- Task instructions:
1. Reproduce the tuition pricing article word for word from "- Wall 4 — The" to "commodity looks like.".
2. Take the tuition pricing article further, beginning right after its final sentence.

- Source passage:
— start —
Stop Charging Too Little: The All-In Value Architecture
If you are charging in the commodity range and hoping to “inch it up later,” you are solving the wrong problem. Lower tuition does not bring in more leads, and it usually hurts your close rate by self-selecting for the wrong families. The fix is to build so much stacked, all-included value that $347–$397 a month is the obvious price.
Watch the original above. What follows is the deeper teaching version of a conversation I had with a room full of school owners who were all making the same expensive mistake: charging too little and calling it “filling the school.”
The “Inch It Up Later” Trap Is Killing Your School
Here is the statement I hear constantly, and it makes no sense: “I’m only at 200 active right now. I want to be at 300, so I’m going to charge a low price point to fill up the school, and then I’ll start inching it up.”
Let me explain why that thinking is broken at the foundation. Your introductory flow — the number of people who raise their hand, the leads you generate, the bodies that walk through your front door — has nothing to do with what your tuition is. The only thing your lead flow responds to is your introductory offer, where you promote it, and what the bait is to bring people in. The actual price point of your ongoing tuition has nothing to do with how many people walk through the door.
So the entire premise — “charge cheap to fill up” — is built on a false connection. Cheap tuition does not fill your school. Your marketing fills your school. And once you accept that, the case for premium pricing gets a lot easier to make.
Introducing the All-In Value Architecture
I want to give you a framework to organize all of this, because pricing is not a single number you set once. It is a structure you build. I call it the All-In Value Architecture — and it is deliberately different from the tired “price ladder” idea, where owners just stack a few increasingly expensive tiers and hope people climb.
The All-In Value Architecture has four load-bearing walls:
- Wall 1 — The Anchor: Price your premium new-enrollment tuition in the $347–$397 range (use ~$375 as your model), and stop competing with the commodity middle.
- Wall 2 — The Doubling: Build your leadership program at at least double the new-enrollment price, so renewal is always an upgrade in both service and price.
- Wall 3 — The All-In Wall: Include everything. No testing fees, no board fees, no patch fees, no seminar fees. Every nickel-and-dime charge is a withdrawal from the emotional bank account.
- Wall 4 — The Proof: Deliver an experience — black belt tests, family training, long tenure — so extraordinary that the price was never the question.
Get all four walls standing and ~$375/month is not a stretch — it is obviously fair. Let me walk you through each one.
Wall 1: Why Cheap Pricing Repels the Students You Actually Want
This is Economics 101, and almost nobody in our industry actually applies it: price elasticity relative to demand. Gasoline has a price-versus-demand elasticity because it is a commodity. A barrel of oil is a commodity. Prices go up, demand goes down — people switch to natural gas, switch to renewables, buy smaller cars. Prices go down, they buy SUVs again. That is what a commodity looks like.
— end —
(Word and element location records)
— start —
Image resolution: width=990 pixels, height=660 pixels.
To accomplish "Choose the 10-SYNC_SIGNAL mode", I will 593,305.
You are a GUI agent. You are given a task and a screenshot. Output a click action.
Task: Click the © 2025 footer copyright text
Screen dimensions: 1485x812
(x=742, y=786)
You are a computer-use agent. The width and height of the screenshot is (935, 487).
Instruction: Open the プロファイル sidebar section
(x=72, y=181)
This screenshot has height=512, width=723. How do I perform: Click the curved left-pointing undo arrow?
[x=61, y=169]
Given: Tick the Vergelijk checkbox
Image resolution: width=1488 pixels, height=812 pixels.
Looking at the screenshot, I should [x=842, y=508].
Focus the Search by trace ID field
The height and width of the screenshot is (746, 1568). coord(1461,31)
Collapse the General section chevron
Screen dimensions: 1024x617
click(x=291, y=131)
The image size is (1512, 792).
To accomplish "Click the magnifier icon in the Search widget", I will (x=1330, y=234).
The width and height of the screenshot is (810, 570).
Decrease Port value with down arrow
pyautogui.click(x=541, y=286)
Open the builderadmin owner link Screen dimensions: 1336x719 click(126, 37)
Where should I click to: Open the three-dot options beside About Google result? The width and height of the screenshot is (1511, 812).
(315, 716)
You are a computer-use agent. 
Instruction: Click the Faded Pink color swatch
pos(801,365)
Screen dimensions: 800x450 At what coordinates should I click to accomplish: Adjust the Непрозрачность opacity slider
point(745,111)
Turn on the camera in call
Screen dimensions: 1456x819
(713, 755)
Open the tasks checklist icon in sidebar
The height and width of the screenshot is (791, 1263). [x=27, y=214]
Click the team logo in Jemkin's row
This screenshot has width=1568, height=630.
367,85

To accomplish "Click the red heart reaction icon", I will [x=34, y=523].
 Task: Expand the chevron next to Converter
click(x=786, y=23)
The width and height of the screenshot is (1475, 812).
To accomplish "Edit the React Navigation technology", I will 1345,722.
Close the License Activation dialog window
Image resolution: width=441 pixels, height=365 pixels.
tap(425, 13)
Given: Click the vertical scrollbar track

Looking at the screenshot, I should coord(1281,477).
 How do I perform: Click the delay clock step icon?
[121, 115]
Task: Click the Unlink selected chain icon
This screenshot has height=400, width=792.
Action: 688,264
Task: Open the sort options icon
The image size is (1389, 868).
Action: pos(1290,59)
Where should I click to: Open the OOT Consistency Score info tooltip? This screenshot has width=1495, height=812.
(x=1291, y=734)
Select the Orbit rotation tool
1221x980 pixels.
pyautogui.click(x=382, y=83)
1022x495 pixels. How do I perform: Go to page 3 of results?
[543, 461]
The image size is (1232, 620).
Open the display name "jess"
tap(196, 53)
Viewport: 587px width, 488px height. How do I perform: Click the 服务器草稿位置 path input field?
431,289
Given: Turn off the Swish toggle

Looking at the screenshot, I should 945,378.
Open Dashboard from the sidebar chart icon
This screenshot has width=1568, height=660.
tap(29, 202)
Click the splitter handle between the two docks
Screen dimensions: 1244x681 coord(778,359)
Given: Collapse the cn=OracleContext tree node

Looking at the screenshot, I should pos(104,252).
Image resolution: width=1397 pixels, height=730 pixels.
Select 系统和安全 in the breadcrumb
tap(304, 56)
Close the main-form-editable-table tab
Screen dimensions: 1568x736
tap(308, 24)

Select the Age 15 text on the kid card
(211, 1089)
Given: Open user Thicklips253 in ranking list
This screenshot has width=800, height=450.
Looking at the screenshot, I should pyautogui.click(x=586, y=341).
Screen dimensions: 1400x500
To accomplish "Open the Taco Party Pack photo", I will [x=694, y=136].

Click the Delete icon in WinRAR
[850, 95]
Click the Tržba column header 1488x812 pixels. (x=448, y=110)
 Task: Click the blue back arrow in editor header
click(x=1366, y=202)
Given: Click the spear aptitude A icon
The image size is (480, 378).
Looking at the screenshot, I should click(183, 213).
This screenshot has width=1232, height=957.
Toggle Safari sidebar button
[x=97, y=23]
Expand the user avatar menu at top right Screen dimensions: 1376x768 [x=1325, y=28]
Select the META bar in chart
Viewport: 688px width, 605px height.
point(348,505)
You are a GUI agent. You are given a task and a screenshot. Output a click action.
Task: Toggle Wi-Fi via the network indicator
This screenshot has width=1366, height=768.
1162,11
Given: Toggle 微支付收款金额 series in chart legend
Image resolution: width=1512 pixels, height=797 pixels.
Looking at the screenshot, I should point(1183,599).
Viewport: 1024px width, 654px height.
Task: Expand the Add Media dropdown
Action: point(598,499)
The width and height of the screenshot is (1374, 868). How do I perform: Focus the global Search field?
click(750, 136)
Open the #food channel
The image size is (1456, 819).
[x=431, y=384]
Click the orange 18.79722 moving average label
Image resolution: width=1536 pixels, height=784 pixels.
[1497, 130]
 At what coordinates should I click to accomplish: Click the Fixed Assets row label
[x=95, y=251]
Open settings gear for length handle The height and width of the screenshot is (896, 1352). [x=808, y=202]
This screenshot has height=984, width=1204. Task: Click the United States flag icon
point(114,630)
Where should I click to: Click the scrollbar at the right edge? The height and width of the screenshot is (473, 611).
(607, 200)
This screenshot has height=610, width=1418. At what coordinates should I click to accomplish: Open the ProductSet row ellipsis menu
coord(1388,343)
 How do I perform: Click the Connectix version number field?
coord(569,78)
— end —
- Answers given:
1.
- Wall 4 — The Proof: Deliver an experience — black belt tests, family training, long tenure — so extraordinary that the price was never the question.
Get all four walls standing and ~$375/month is not a stretch — it is obviously fair. Let me walk you through each one.
Wall 1: Why Cheap Pricing Repels the Students You Actually Want
This is Economics 101, and almost nobody in our industry actually applies it: price elasticity relative to demand. Gasoline has a price-versus-demand elasticity because it is a commodity. A barrel of oil is a commodity. Prices go up, demand goes down — people switch to natural gas, switch to renewables, buy smaller cars. Prices go down, they buy SUVs again. That is what a commodity looks like.

2.
You are not in that business. Or at least, you shouldn’t be. When you drive past two gas stations and pull into the one that’s ten cents cheaper, that is commodity behavior — the product is identical, so price is the only variable. The moment you decide to price your school “right in the middle” so you’re competitive, you have voluntarily declared yourself a commodity. And that is the single stupidest thing you can do.
Think it through. If price actually mattered to your prospects, nobody would sign up with you anyway — because there is always somebody cheaper. So pricing “in the middle” wins you nothing on the price-sensitive crowd. And if price doesn’t matter to the family in front of you, why on earth would you price lower than you could? Either way, pricing for the middle is a loser.
Cheap Pricing Self-Selects for the Wrong Families
Here is the part that should keep you up at night. When you present a school at, say, $35 a month, month-to-month, every serious family — the people who actually want a great program — quietly goes somewhere else, because cheap signals low quality. I am one of those people. If you handed me a rock-bottom, no-commitment price, I’d assume you weren’t serious and I’d go find a real school.
So being cheap does something insidious: it self-selects. You fill your mats with exactly the students you didn’t want, and you repel the ones you did — not intentionally, but subconsciously, because of the signal your price sends. The industry commodity average of roughly $140–$185 a month exists for schools that have accepted that fate. Your job is to escape it, not anchor to it. (For more on attracting the right families, see our companion piece on building higher-value students.)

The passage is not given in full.